==== Exercise materials ====

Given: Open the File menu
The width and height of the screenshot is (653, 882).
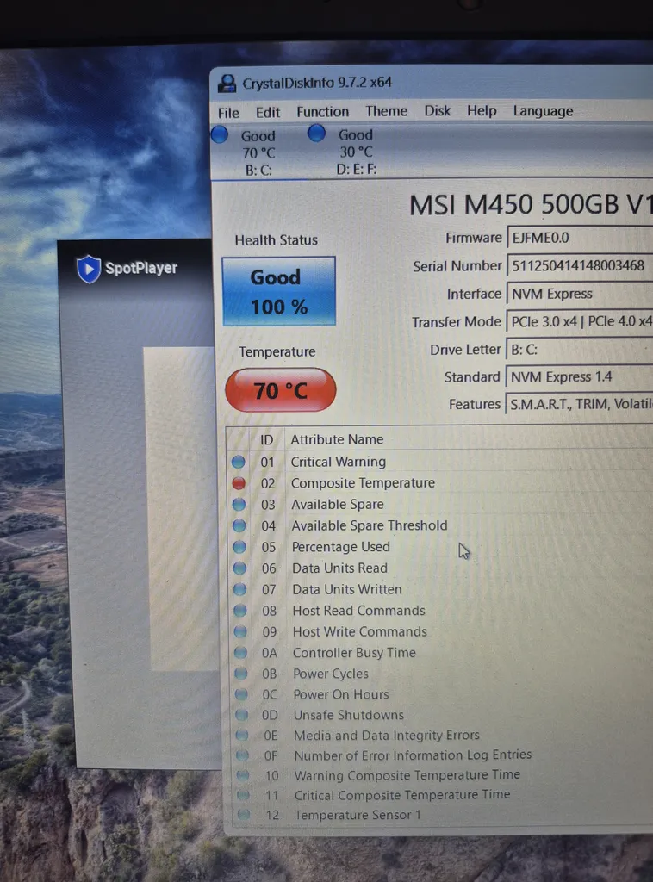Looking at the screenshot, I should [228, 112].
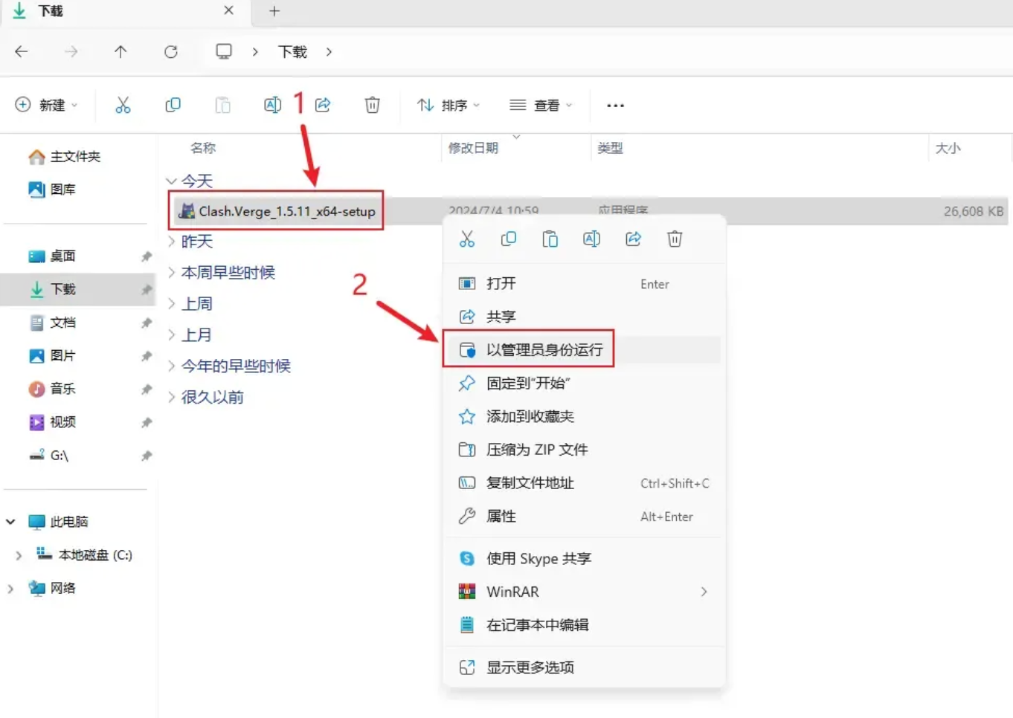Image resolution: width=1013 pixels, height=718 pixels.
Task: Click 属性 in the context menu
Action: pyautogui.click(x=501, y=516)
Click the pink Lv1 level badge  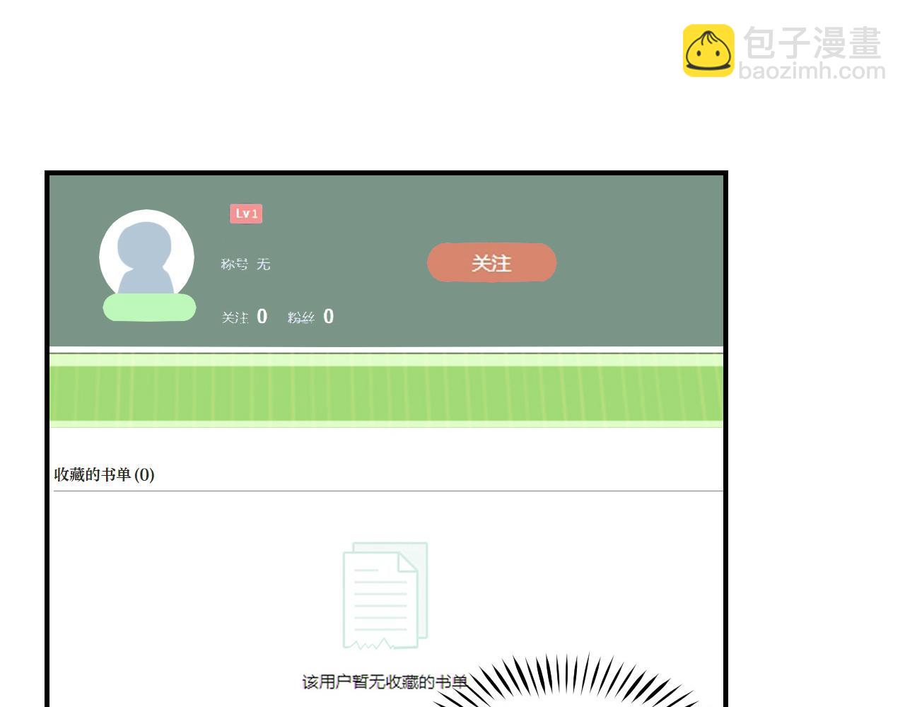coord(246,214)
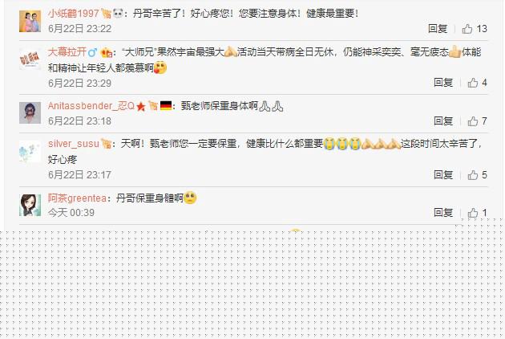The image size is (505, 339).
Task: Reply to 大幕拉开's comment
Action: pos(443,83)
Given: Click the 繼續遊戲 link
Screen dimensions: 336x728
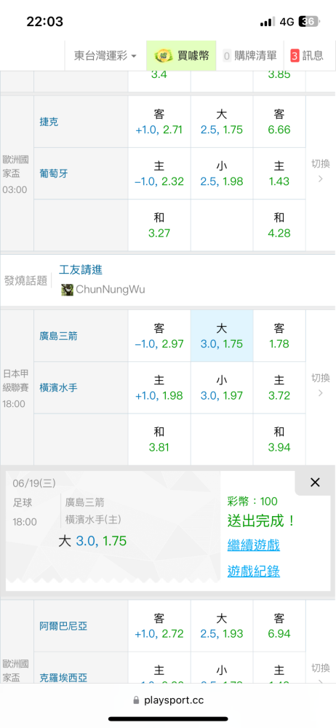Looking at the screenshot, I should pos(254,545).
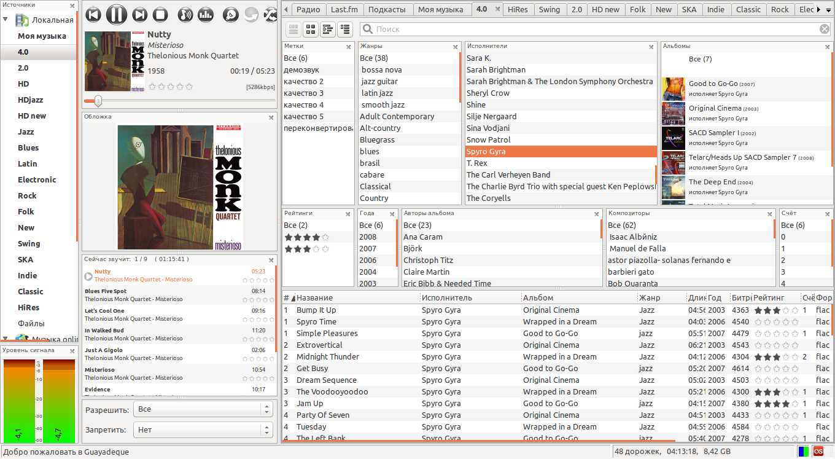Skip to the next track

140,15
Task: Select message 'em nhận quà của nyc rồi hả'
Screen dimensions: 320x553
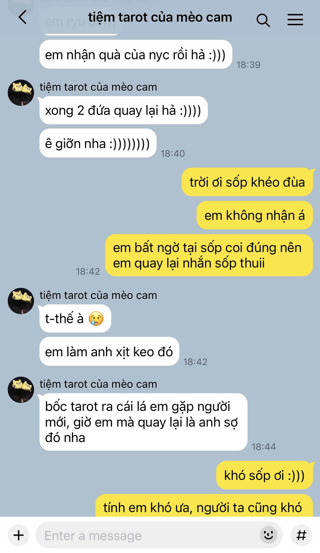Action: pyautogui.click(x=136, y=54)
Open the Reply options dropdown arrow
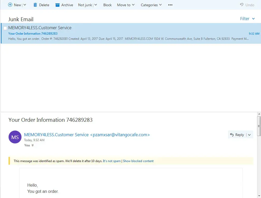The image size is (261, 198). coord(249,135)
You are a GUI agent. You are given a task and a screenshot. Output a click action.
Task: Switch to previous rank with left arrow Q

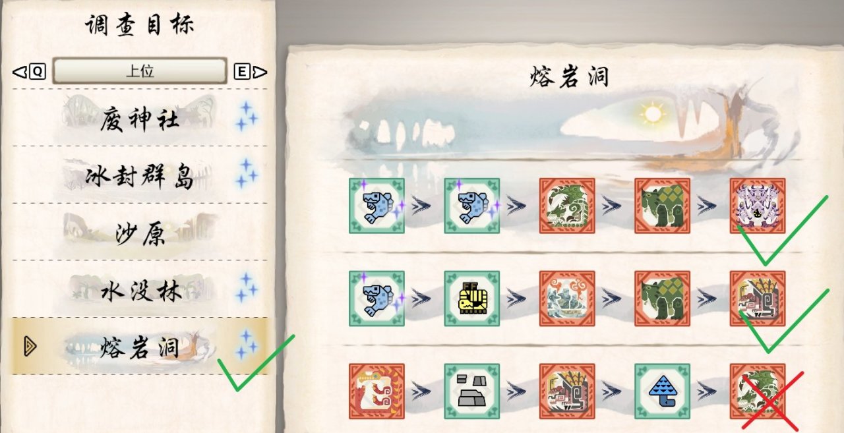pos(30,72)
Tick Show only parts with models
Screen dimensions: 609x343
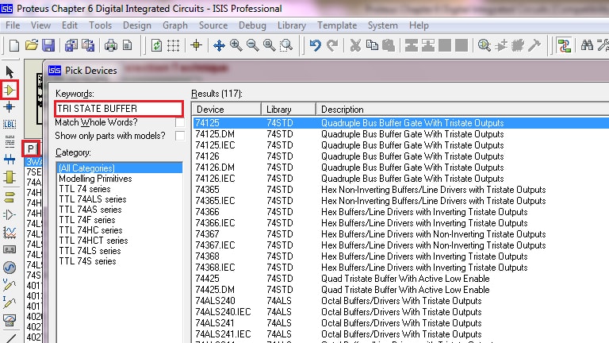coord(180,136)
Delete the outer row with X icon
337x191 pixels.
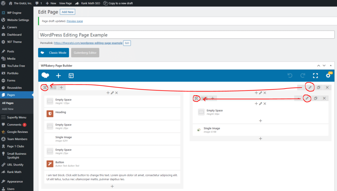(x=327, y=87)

====
==== Exercise materials ====

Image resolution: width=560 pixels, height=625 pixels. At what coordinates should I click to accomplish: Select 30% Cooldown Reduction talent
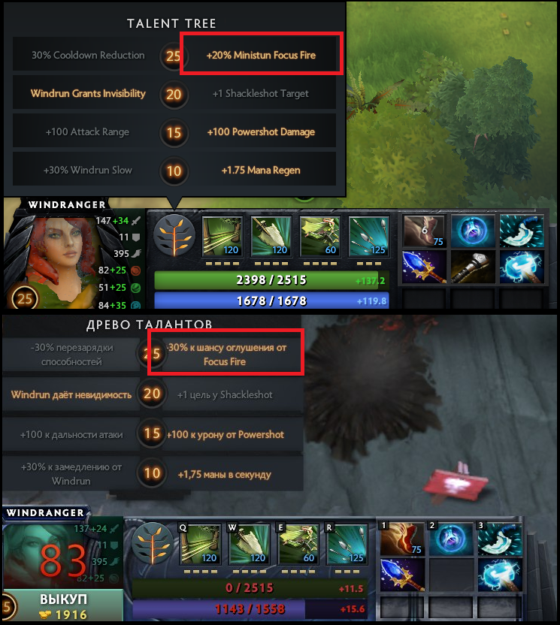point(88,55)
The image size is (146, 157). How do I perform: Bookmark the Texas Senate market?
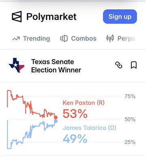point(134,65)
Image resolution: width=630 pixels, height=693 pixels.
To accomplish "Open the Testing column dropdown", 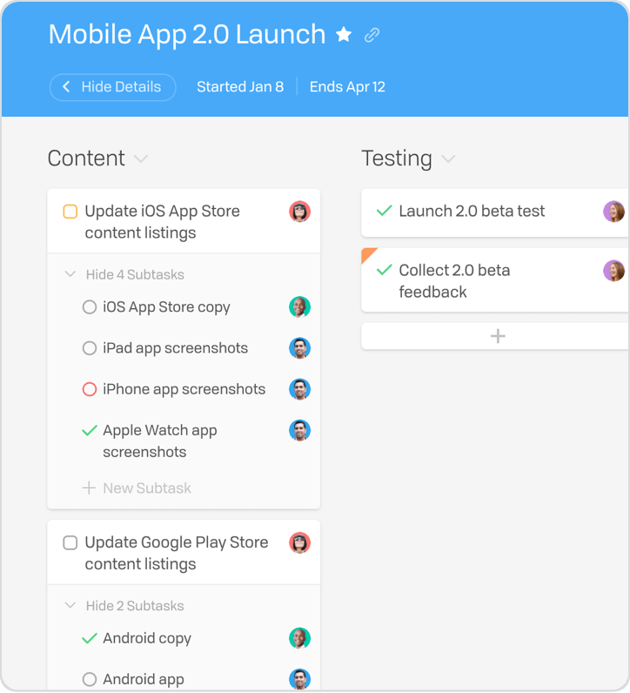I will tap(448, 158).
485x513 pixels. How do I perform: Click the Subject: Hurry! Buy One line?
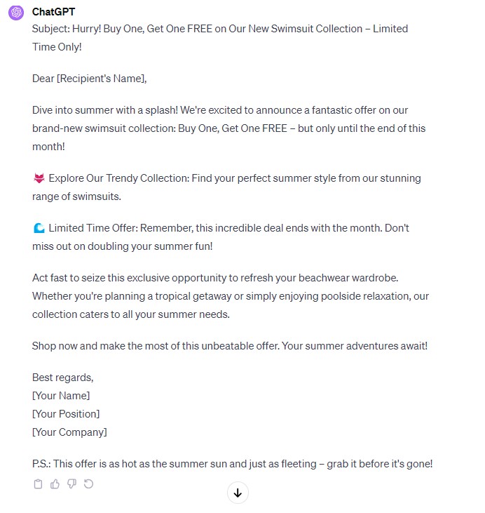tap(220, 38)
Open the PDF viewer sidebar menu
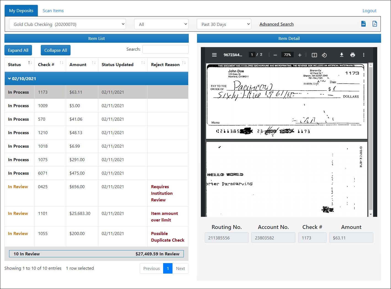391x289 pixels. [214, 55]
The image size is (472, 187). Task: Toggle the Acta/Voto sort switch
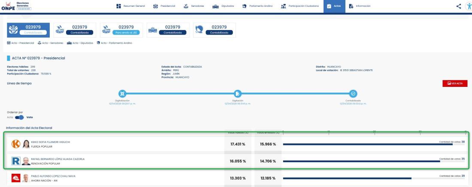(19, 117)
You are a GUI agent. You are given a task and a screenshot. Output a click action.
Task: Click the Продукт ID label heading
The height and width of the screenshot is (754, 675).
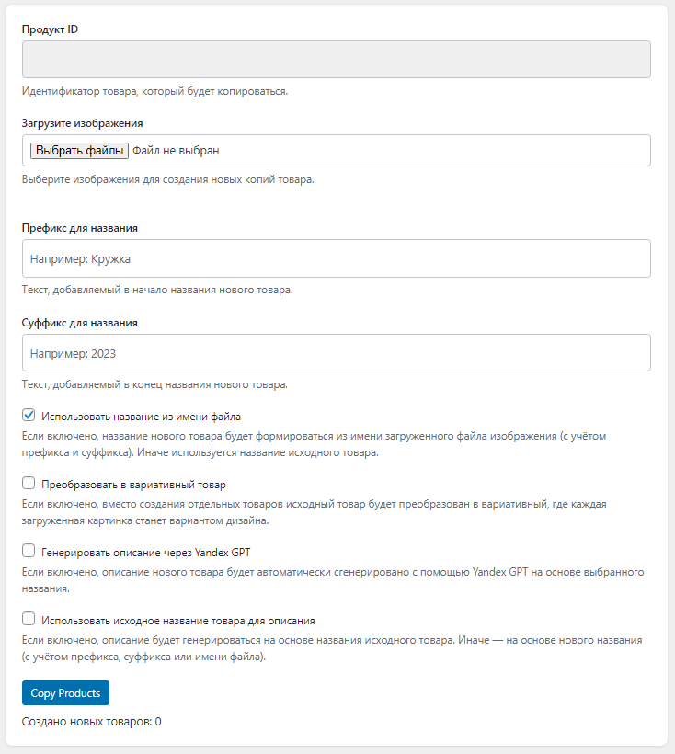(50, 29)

====
==== Exercise materials ====

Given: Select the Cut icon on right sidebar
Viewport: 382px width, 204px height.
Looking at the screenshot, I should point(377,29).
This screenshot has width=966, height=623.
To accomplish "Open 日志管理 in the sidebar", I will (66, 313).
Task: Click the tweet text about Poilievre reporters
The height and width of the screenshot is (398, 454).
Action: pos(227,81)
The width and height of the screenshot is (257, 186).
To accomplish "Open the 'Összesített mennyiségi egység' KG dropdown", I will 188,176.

====

Could you return all lines from the data above that contain the string "icon"?

Task response »
Delete the outer row with X icon
Given: Select the Cut icon on right sidebar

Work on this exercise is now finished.